Exercise directions -
Transcribe the rows below verbatim, from the line with "Give 奖励 award to the top review" to the line with "Viewport: 150px width, 107px", both included.

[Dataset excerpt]

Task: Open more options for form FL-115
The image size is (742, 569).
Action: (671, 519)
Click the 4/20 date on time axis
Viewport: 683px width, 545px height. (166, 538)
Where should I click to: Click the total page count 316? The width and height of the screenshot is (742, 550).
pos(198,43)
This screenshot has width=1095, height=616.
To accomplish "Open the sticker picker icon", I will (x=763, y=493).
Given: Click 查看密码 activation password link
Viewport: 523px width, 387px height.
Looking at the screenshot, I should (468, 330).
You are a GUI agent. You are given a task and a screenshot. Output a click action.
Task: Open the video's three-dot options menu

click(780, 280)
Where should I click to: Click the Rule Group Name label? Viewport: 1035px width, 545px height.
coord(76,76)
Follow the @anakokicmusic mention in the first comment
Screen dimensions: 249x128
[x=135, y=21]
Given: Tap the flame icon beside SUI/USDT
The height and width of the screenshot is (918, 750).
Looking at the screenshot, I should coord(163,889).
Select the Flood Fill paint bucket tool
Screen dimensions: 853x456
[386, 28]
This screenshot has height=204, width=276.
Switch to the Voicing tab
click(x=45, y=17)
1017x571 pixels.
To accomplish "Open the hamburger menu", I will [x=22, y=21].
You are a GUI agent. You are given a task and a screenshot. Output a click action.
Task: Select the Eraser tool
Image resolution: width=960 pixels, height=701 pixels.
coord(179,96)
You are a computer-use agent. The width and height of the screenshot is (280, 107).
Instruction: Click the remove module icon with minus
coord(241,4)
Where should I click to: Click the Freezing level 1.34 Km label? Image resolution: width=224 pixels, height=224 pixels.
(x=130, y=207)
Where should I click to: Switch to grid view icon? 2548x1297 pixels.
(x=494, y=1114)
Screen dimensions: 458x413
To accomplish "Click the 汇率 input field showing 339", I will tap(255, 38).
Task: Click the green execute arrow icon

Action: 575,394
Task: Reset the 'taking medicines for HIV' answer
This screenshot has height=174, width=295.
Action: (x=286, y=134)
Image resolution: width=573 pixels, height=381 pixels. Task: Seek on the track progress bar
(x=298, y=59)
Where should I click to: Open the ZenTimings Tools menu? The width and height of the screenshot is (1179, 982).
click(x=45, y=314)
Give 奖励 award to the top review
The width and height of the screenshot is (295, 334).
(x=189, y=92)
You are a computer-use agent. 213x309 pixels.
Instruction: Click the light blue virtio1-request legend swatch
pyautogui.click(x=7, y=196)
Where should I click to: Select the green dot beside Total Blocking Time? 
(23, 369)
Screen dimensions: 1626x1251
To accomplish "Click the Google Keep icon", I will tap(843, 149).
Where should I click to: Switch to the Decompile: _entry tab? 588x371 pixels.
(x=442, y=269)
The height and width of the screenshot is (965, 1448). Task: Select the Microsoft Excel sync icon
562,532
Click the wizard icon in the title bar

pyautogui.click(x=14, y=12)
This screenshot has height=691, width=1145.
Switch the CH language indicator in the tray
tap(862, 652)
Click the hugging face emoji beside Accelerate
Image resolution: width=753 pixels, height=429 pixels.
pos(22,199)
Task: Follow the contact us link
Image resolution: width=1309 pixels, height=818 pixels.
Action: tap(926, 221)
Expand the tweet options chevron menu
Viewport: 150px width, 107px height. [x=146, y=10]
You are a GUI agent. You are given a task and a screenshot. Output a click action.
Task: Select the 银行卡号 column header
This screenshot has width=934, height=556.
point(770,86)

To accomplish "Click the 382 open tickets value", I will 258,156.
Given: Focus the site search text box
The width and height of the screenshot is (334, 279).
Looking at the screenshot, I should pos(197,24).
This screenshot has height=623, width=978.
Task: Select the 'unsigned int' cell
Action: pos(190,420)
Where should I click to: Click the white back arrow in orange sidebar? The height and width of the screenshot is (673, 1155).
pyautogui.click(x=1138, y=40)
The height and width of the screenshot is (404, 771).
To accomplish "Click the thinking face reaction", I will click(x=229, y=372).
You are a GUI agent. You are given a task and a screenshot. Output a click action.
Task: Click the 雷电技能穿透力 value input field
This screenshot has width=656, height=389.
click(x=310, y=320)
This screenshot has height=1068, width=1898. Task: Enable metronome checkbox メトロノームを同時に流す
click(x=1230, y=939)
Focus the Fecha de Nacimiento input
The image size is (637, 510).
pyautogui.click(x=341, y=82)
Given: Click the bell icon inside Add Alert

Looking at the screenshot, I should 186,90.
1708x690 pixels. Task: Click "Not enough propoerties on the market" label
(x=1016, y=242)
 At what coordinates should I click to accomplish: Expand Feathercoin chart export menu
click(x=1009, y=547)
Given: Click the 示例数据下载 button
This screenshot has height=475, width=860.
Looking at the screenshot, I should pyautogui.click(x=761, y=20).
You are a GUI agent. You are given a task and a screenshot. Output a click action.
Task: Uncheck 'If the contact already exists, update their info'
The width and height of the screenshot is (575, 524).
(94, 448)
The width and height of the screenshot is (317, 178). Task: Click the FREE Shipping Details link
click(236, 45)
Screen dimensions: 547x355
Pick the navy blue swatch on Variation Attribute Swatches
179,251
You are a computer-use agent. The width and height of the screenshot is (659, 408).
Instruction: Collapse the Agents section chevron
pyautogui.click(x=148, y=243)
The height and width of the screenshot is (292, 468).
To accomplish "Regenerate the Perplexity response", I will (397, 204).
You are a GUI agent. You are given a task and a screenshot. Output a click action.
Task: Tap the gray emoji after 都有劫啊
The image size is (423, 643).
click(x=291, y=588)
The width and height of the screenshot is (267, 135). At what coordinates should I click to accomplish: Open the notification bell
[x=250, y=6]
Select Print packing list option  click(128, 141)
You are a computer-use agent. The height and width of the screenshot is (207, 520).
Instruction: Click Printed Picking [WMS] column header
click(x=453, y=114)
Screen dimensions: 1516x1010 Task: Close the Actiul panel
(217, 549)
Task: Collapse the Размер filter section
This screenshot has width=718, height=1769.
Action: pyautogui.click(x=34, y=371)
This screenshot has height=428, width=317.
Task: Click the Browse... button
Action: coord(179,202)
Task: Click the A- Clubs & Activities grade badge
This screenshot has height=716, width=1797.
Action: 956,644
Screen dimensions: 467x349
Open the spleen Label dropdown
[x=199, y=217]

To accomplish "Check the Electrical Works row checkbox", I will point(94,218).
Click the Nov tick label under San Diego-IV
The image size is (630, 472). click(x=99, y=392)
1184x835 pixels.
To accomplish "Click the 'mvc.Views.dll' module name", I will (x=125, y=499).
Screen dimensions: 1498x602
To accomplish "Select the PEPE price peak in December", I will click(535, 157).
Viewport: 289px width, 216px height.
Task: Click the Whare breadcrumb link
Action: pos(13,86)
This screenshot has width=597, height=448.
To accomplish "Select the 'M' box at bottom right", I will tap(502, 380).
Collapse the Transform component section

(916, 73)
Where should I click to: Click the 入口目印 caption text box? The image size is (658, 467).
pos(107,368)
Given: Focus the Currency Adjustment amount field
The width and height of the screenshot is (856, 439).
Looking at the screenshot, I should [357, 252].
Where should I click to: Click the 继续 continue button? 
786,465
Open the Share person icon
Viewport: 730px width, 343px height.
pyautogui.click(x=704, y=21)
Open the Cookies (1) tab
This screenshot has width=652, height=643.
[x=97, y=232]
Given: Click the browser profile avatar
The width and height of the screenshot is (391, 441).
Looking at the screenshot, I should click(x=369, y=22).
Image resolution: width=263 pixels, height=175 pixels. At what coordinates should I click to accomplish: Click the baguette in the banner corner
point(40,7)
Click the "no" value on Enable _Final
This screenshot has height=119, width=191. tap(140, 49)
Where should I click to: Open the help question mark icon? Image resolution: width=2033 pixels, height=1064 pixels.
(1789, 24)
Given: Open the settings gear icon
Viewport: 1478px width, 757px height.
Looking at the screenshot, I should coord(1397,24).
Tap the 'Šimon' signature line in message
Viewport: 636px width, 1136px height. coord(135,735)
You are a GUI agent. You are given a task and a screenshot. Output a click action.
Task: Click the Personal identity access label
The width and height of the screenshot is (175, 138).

Result for this exercise -
Give 奖励 award to the top review
The width and height of the screenshot is (295, 334).
(x=189, y=92)
You are a computer-use agent. 213x309 pixels.
Instruction: Click the light blue virtio1-request legend swatch
pyautogui.click(x=7, y=196)
Where should I click to: Select the green dot beside Total Blocking Time? 
(23, 369)
Screen dimensions: 1626x1251
To accomplish "Click the Google Keep icon", I will tap(843, 149).
Where should I click to: Switch to the Decompile: _entry tab? 588x371 pixels.
(x=442, y=269)
The height and width of the screenshot is (965, 1448). Task: Select the Microsoft Excel sync icon
562,532
Click the wizard icon in the title bar

pyautogui.click(x=14, y=12)
This screenshot has height=691, width=1145.
Switch the CH language indicator in the tray
tap(862, 652)
Click the hugging face emoji beside Accelerate
Image resolution: width=753 pixels, height=429 pixels.
pos(22,199)
Task: Follow the contact us link
Image resolution: width=1309 pixels, height=818 pixels.
Action: tap(926, 221)
Expand the tweet options chevron menu
Viewport: 150px width, 107px height. [x=146, y=10]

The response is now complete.